PSLV fails to deploy India's first privately built satellite, ISRO looking for answers
This is the first launch failure for the Indian Space Research Organisation (ISRO) in seven years. The last unsuccessful launch was on December 25, 2010, when a GSLV-F06 mission failed due to snag.
CHENNAI: In a huge disappointment for ISRO, the much-anticipated launch of PSLV C-39 carrying IRNSS-1H, India's first private-sector built satellite, has been declared unsuccessful. The heat shield failed to separate, trapping the satellite inside its enclosure.
This is the first launch failure for the Indian Space Research Organisation (ISRO) in seven years. The last unsuccessful launch was on December 25, 2010, when a GSLV-F06 mission failed due to a snag in stage-1.
Everything began well in today's launch.The workhorse PSLV launch vehicle lifted off normally at 6.59 pm from the second launch pad of Satish Dhawan Space Centre, Sriharikota, but even as it lit up the night sky, the smiles in the control room began to fade as they realised that the heat shield did not separate from the satellite.
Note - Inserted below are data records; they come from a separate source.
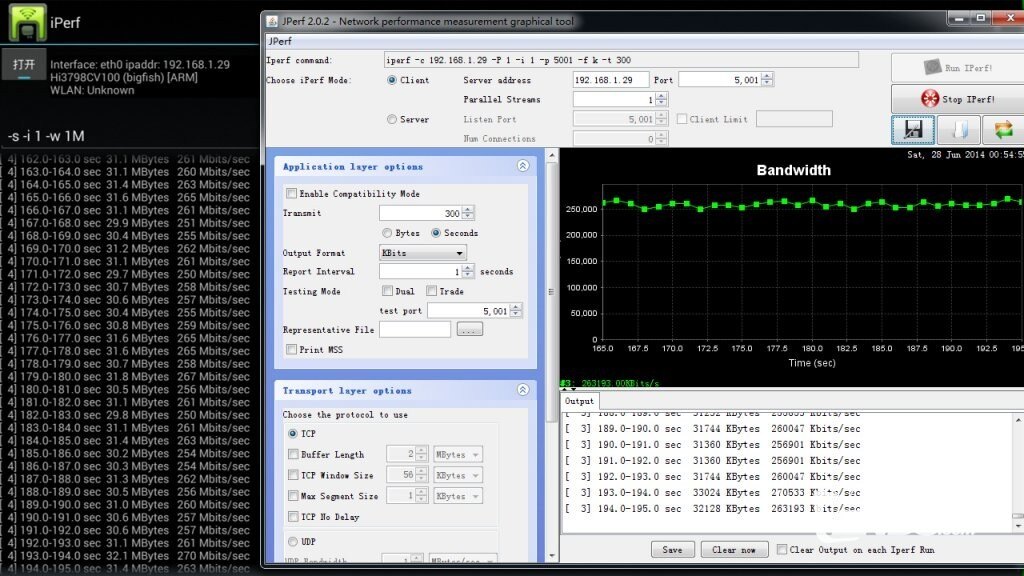The height and width of the screenshot is (576, 1024).
Task: Collapse the Application layer options panel
Action: pyautogui.click(x=523, y=167)
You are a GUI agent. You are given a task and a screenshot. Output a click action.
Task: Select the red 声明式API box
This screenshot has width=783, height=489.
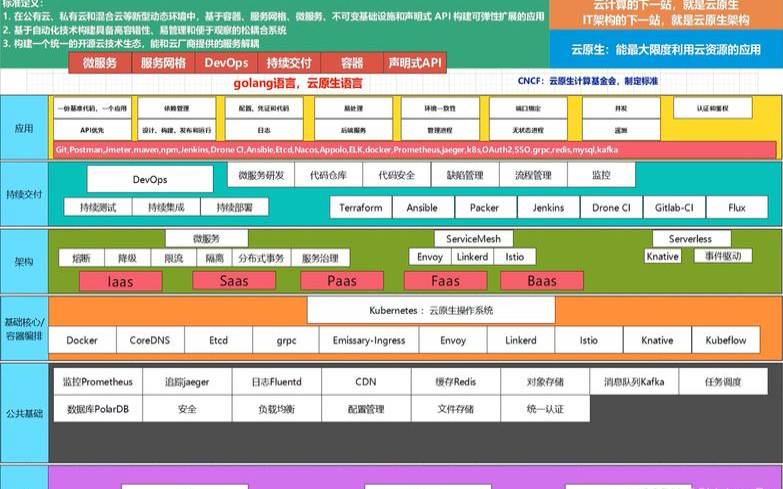click(x=414, y=63)
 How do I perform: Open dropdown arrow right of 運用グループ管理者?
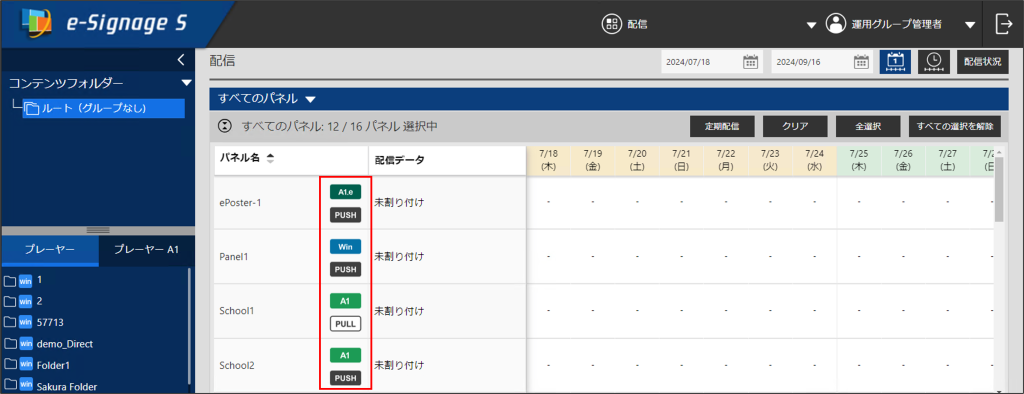pos(970,25)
ISRO chairman AS Kiran Kumar, who was visibly upset, announced, without wasting any time, that the mission was unsuccessful. Later, addressing a brief press conference along with S Somanath, director of Liquid Propulsion Systems Centre (LPSC) and SDSC-SHAR director P Kunhikrishnan, Kumar said: "This is mission is unsuccessful. Everything in the vehicle -- first stage, second stage, third stage and seperation events -- performed normally. But, the heat shield that protects the satellite within the atmospheric regime didn't separate. As a result, the satellite is sitting inside the enclosure," he said.
When Express asked whether is there anything that ISRO could do to make good of the mission, Kumar clarified that there was no way the satellite can now be separated from the heat shield. The entire fourth stage, along with the heat shield and satellite, have become virtual space junk -- a waste of about Rs 250 crore.
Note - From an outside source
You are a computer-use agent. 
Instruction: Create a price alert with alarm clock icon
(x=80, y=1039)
"We were able to see on camera that the satellite was getting separated internally and moving inside the heat shield enclosure. In an ideal scenario, the heat shield separation should take place automatically. Once that happens, the satellite will get into orbit. Here, the satellite is still sitting inside the heat shield in the intended orbit. We can't do anything about it because it's a closed enclosure," Kumar explained.
The ISRO chairman said the space agency was combing through the details to check what might have gone wrong.
"Will do a detailed analysis to find out the reason," he said. Express has learned from reliable sources that a high-level inquiry has been ordered and that the details would be made public in next two days. Top bosses in the Union government have, of course, been informed of the preliminary information.
To a query on whether this failure would impact ISRO's commercial interest, the chairman refused to put the blame on the PSLV, India's workhorse which has successfully carried out 39 consecutive launches. "All the stages have performed well. Only the heat shield separation, command and subsequent operations could not be completed. We have to analysis the details to pinpoint the exact reasons for the failure."
"Attacking private industry unfair"
Senior ISRO officials with whom Express spoke said that through the private sector built the satellite, it can't be held liable for the failure. "It would be unfair to target the private sector for the failure," Kumar said at the press conference.
The IRNSS-1H, was built by a consortium led by Alpha Design Technologies, a defence equipment supplier from Bengaluru, over eight months. Led by Colonel HS Shankar, a team of 70 scientists from ISRO supervised the operations.The Rs 400-crore company had been tasked with making two satellites. The second is expected to be finished by April 2018.
IRNSS stands for Indian Regional Navigation Satellite System. But during the launch of its seventh satellite in April 2016, Prime Minister Narendra Modi had christened the system NAViC, which stands for "Navigation with Indian Constellation".
Chronology of ISRO's failed launches
August 31, 2017: PSLV-C39/IRNSS-1H launch mission failed as heat shield does not separate from the satellite.
December 25, 2010: GSLV-F06 launch unsuccessful due to snag in stage-1
April 15, 2010: Launch of GSLV-D3 developmental flight carrying GSAT4 onboard fails, plunges into sea.
July 10, 2006: The Second operational flight of GSLV (GSLV-F02) with INSAT-4C onboard could not be placed in orbit. Rocket falls into sea.
September 20, 1993: The First developmental launch of PSLV with IRS-1E on board:. The satellite could not be placed in orbit.
July 13, 1988: The Second developmental launch of ASLV, SROSS-2 satellite which was on board could not be placed in orbit.
March 24, 1987: The First developmental launch of ASLV with SROSS-1 satellite on board. Satellite could not be placed in orbit.
August 10, 1979: The satellite of the first experimental launch of SLV-3, Rohini Technology Payload, could not be placed in orbit.